> [WORK TO COMPLETE] Give every entry below again, exactly as written, and skip the images.

> [THE DATA]
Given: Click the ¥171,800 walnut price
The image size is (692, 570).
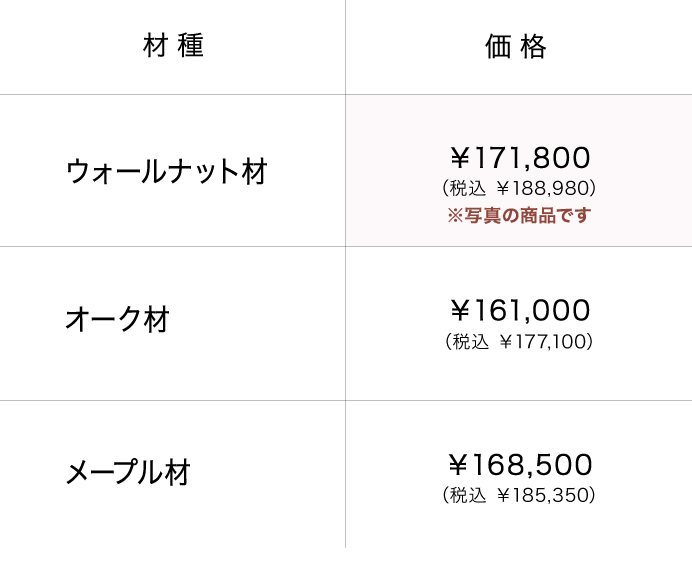Looking at the screenshot, I should pyautogui.click(x=519, y=158).
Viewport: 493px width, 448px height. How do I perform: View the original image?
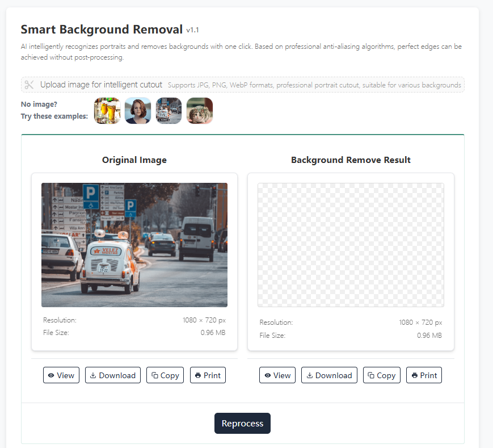[x=61, y=375]
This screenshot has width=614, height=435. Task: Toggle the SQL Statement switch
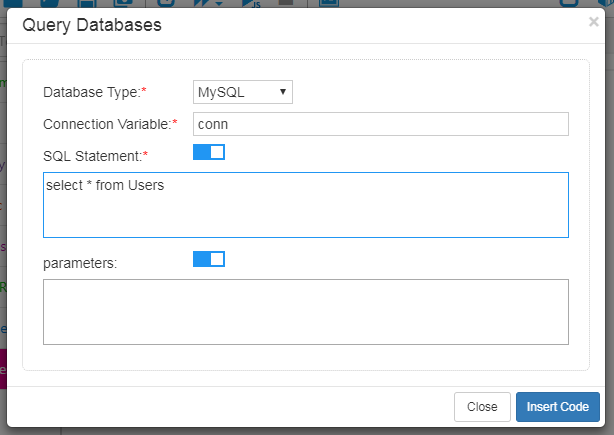click(209, 152)
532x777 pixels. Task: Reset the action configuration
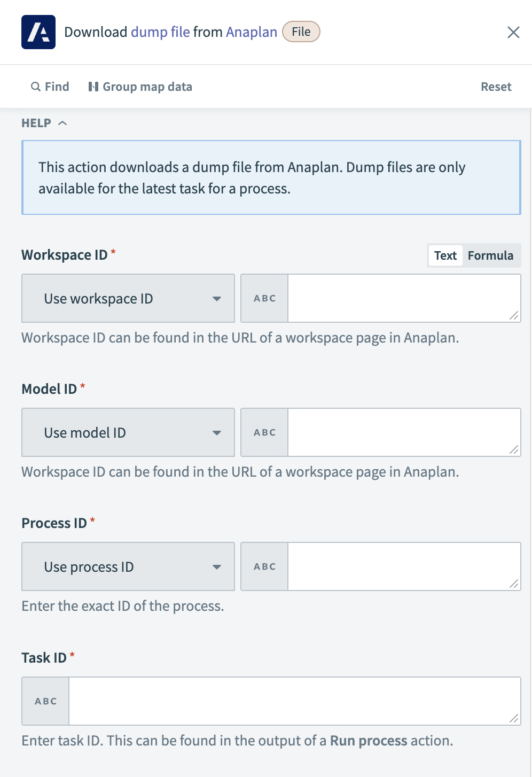496,86
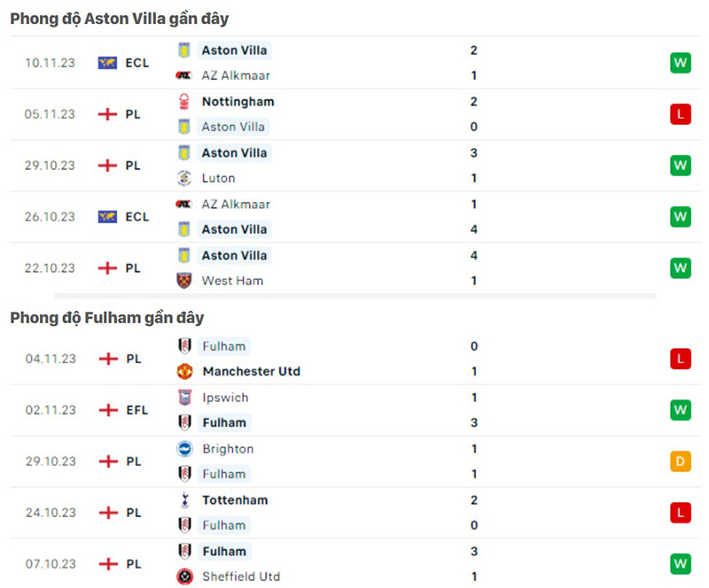The height and width of the screenshot is (588, 709).
Task: Click the AZ Alkmaar club logo
Action: click(x=183, y=75)
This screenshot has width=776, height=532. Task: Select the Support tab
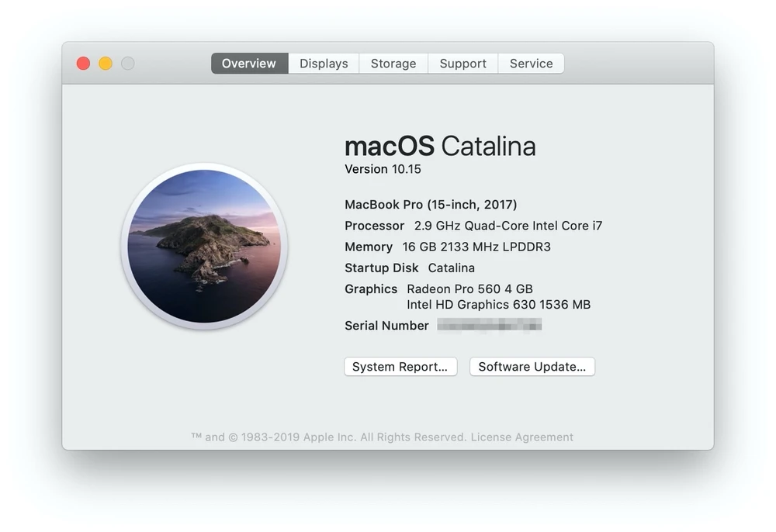(462, 64)
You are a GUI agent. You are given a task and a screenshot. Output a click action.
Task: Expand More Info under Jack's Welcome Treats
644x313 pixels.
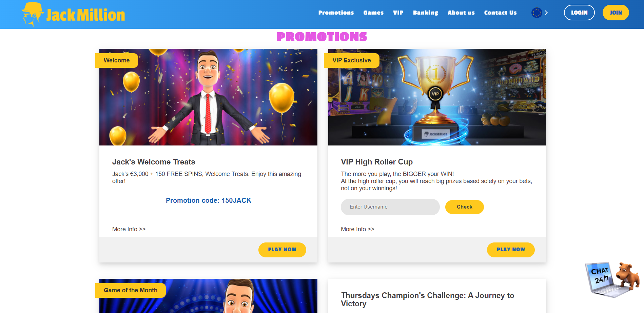129,229
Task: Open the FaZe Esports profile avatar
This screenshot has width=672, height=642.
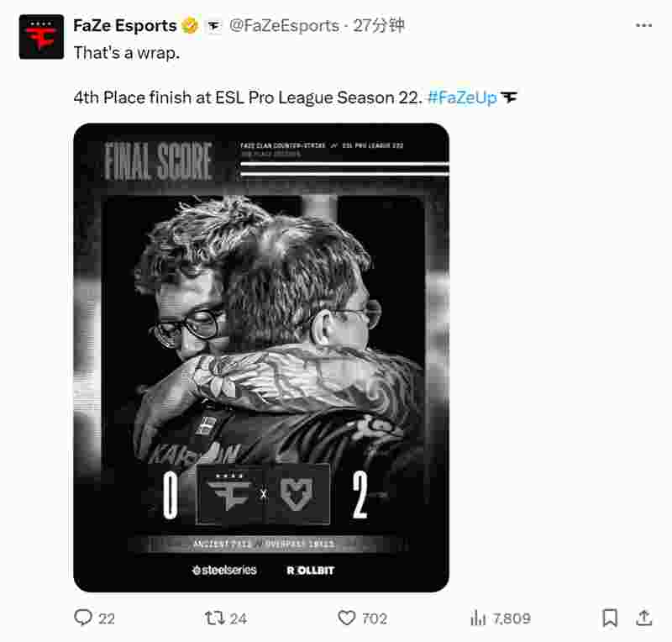Action: coord(41,37)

> [RESPONSE TO THE TASK]
Given: Click the ¥171,800 walnut price
The image size is (692, 570).
Looking at the screenshot, I should pyautogui.click(x=519, y=158).
Viewport: 493px width, 448px height. How do I perform: View the original image?
[x=61, y=375]
This screenshot has width=614, height=435. Task: Toggle the SQL Statement switch
click(209, 152)
532x777 pixels. Task: Reset the action configuration
496,86
The height and width of the screenshot is (588, 709).
Task: Click the AZ Alkmaar club logo
Action: click(x=183, y=75)
This screenshot has width=776, height=532. Task: Select the Support tab
(462, 64)
You are a GUI agent. You are given a task and a screenshot. Output a click action.
Task: Expand More Info under Jack's Welcome Treats
644x313 pixels.
129,229
Task: Open the FaZe Esports profile avatar
This screenshot has width=672, height=642.
Action: coord(41,37)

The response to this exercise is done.